The Simca 5 is a small Franco-Italian passenger car designed by Fiat engineers at Turin and produced in France by Simca from 1936 to 1948. It was virtually identical to the Fiat 500 Topolino on which it was based, but was first presented, at the company's new Nanterre plant, three months ahead of the Fiat equivalent on 10 March 1936. Production was delayed, however, by a wave of strikes, that accompanied the June 1936 electoral victory of Léon Blum's Popular Front government. The manufacturer boasted at the time of its launch of being ahead of the "plans across the Rhine": this was a reference to the already rumoured launch of the Volkswagen Beetle which would appear only in 1938.

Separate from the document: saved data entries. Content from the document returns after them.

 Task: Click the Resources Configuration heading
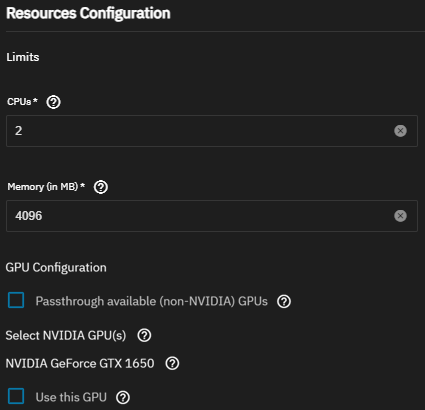coord(88,14)
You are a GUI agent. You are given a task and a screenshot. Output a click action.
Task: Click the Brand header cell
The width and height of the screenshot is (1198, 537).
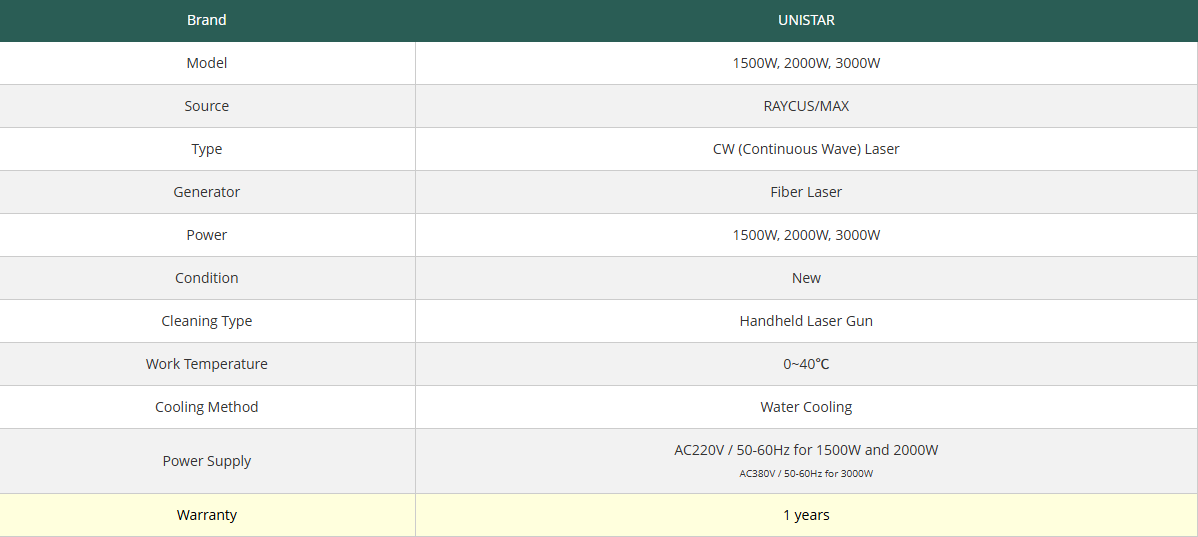207,20
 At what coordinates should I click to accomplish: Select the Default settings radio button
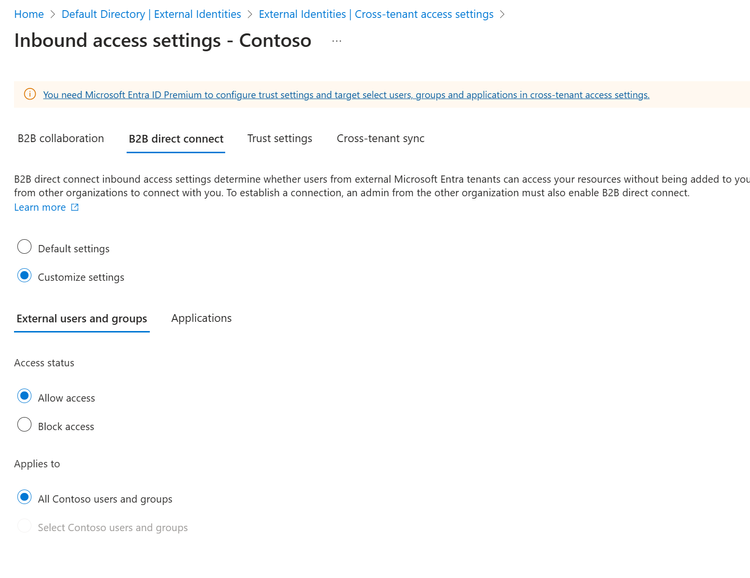25,247
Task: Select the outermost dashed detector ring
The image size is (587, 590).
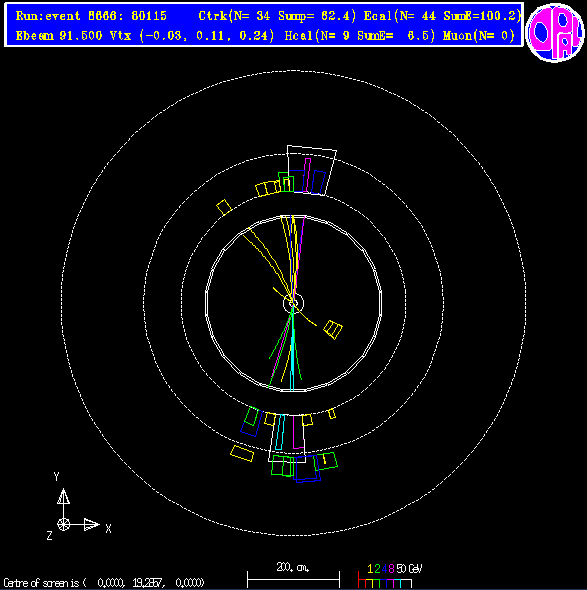Action: pos(294,303)
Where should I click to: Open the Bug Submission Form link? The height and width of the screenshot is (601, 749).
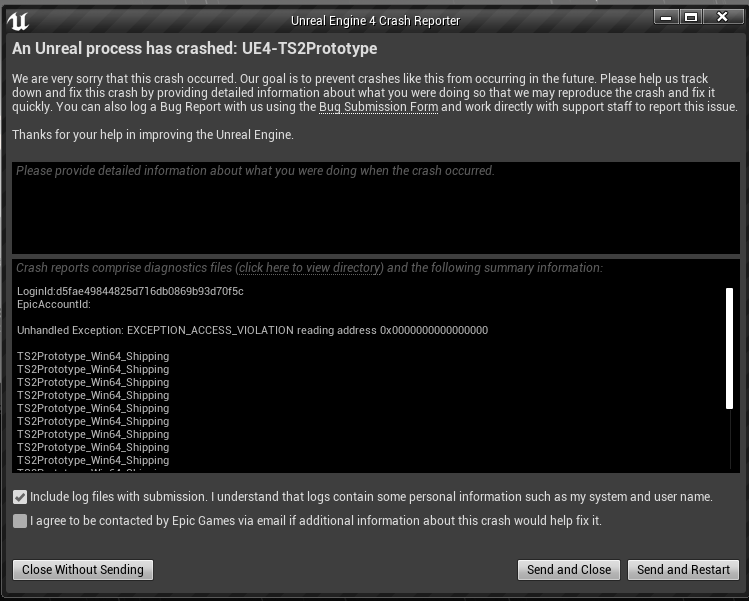[x=378, y=107]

Advanced features included independent front suspension, a 4-speed gear box, hydraulically controlled drum brakes on all four wheels and a 12-volt electrical system. The Simca 5 also offered exceptional fuel economy. In a test it managed to travel 110 kilometers on just 5 litres of fuel, which equates to 4.545 L/100 km or 51.75 mpg

The car was originally intended for sale on the domestic market for less than 10,000 French Francs, an aspiration soon overtaken by a decline in the currency's value that gathered pace in the second half of the 1930s. By the time of the 32nd Paris Motor Show in October 1938, the manufacturer's listed price even for the base "standard" bodied car, was 13,980 francs. With an engine size that corresponded with the 3CV car tax band the Simca 5, along with its Fiat sibling, could be presented as the "smallest volume production car in the world".

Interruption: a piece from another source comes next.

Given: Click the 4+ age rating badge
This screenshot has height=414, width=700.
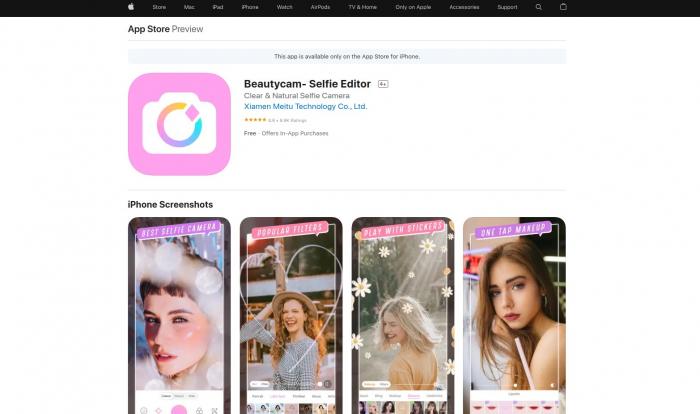Looking at the screenshot, I should [x=383, y=84].
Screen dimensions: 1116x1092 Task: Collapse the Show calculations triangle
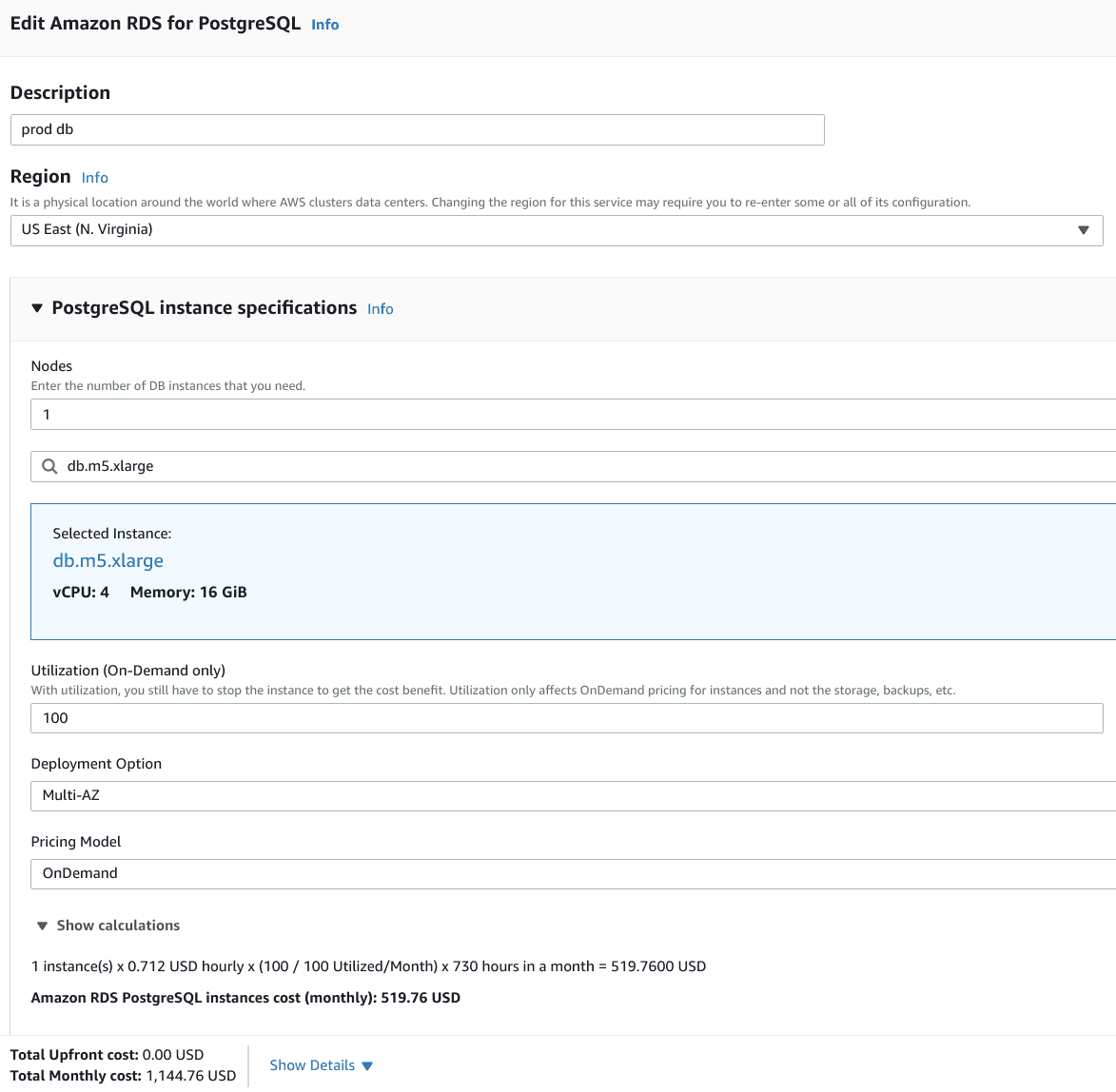(x=42, y=926)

Production of the Simca 5 was slowed (but did not ever cease entirely) by the war and the period of German occupation in the early 1940s, but resumed in 1946. A number were commandeered by the German Army for use as staff cars. 46,472 of the cars had been produced by the time the car was delisted by Simca in 1949. By now it had been replaced on the company's production lines by the similar but partially reskinned and slightly more powerful Simca 6.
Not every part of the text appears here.